To understand something you first have to recognize it and give it a name.  Your must first recognize when you’re feeling anxiety and worry.  Anxiety and worry feels automatic, when you become more aware by giving it a name you can begin to redirect it.  In the study Putting Feelings Into Words, when participants simply labeled an emotion, their brains calmed down.

2. Just Breath.

This advice is not the most original, but it is still effective. In a relaxed state you are taking 6 to 10 breaths a minute.  When you are anxious or stressed your breathing is faster and more shallow.  Become more aware and take slow, deep breaths through your nose into your diaphragm with slow exhales.  This will turn down your nervous system and reduce your body’s stress response. Think of it this way: if your breathing and heart rate naturally speed up when you are under stress, you can choose to reverse your response — by breathing slowly. This will send your body the message “I am relaxed,” and you will become more relaxed as a result. It’s like magic, with science.

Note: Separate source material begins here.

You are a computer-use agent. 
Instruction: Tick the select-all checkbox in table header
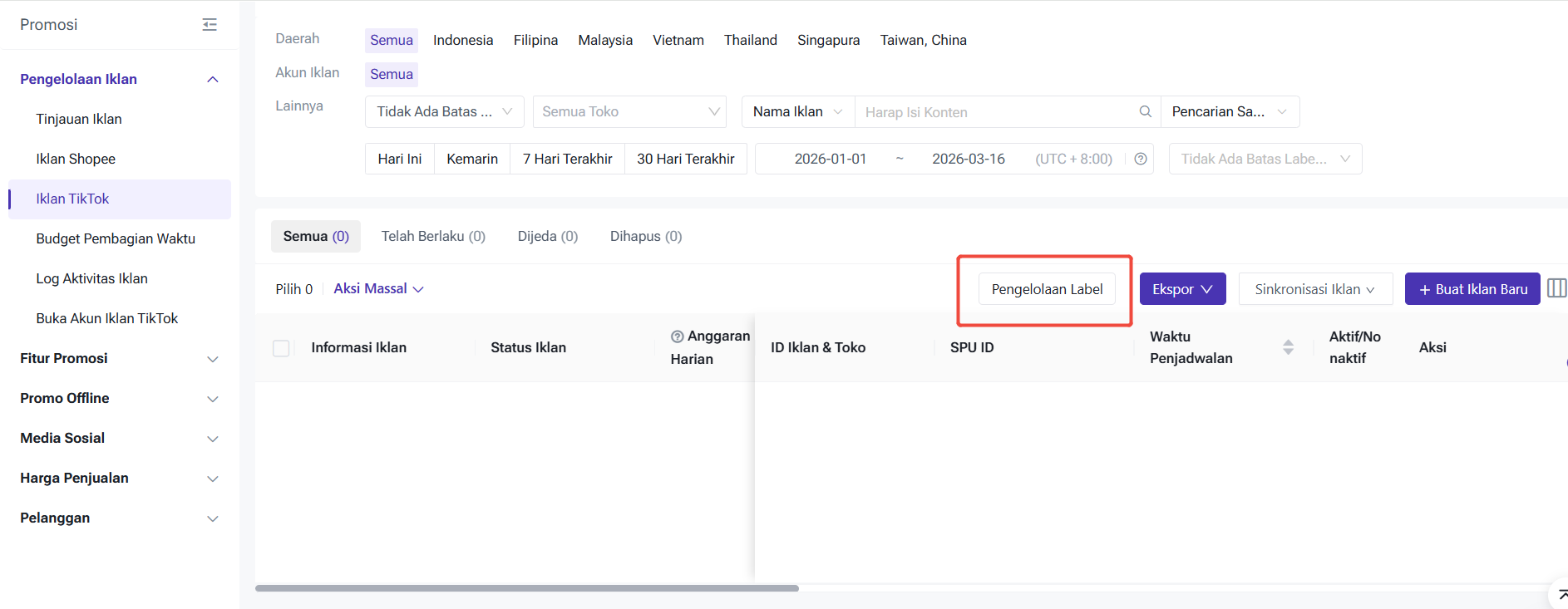281,348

  • “We can confidently say, ‘The Lord is my helper; I will not fear; what can man do to me?’”
    —Hebrews 13:6

3. Focus On The Here And Now.

When you find your mind drifting into the past or future, come back to the present moment, right here right now, this is usually called mindfulness. The only thing you have is the present.  The way we lose experiences and joy in the present is to over focus on the anxiety and worry of the future and the shame of the past. When you bring your awareness back into the present it calms your body and makes it easier to redirect anxiety and worry.

  • “Do not worry about tomorrow, for tomorrow will worry about itself.”
    —Matthew 6:34

4. You Can Only Control Yourself

You feel happier and calmer when you feel more in control — even if it’s just an illusion. Feeling in control can reduce anxiety, worrying, and even pain. So, avoid imagining the worst possible scenarios, and instead pay more attention to what is in your control, this can reduce anxiety.  Focus on what you can control – Yourself.

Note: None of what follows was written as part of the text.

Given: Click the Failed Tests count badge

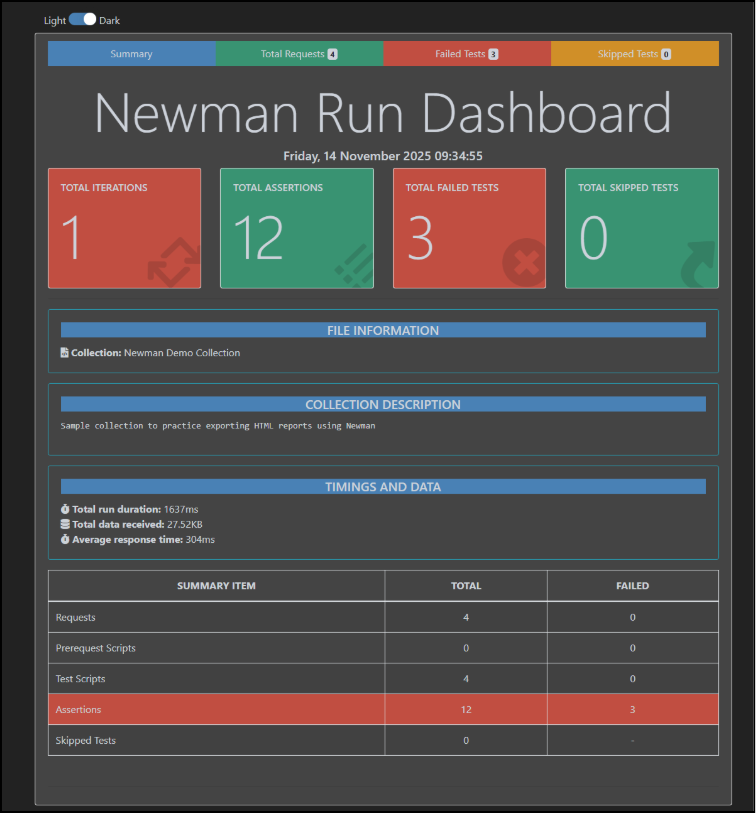Looking at the screenshot, I should (x=493, y=54).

5. Make a decision, even if you don’t really want to.

Decisions can immobilize people that struggle with anxiety and worry.  Simply making a decision about whatever it is that you’re worrying can change the way you feel and stop the cycle of panic.  Making a decision, any decision, also helps you to feel in control, giving you confidence and will boost your mood.  Making a decision will help you to take positive action.

6. Good Enough Really Is Good Enough

Anxiety and worry is often triggered by creating unrealistic or perfectionist expectations on yourself and others. Don’t aim for being the perfect parent, spouse, friend or employee; just be a good one. Your children don’t have to get into the perfect school or team. They just need to be active. You don’t have to look perfect. You just want to be healthy.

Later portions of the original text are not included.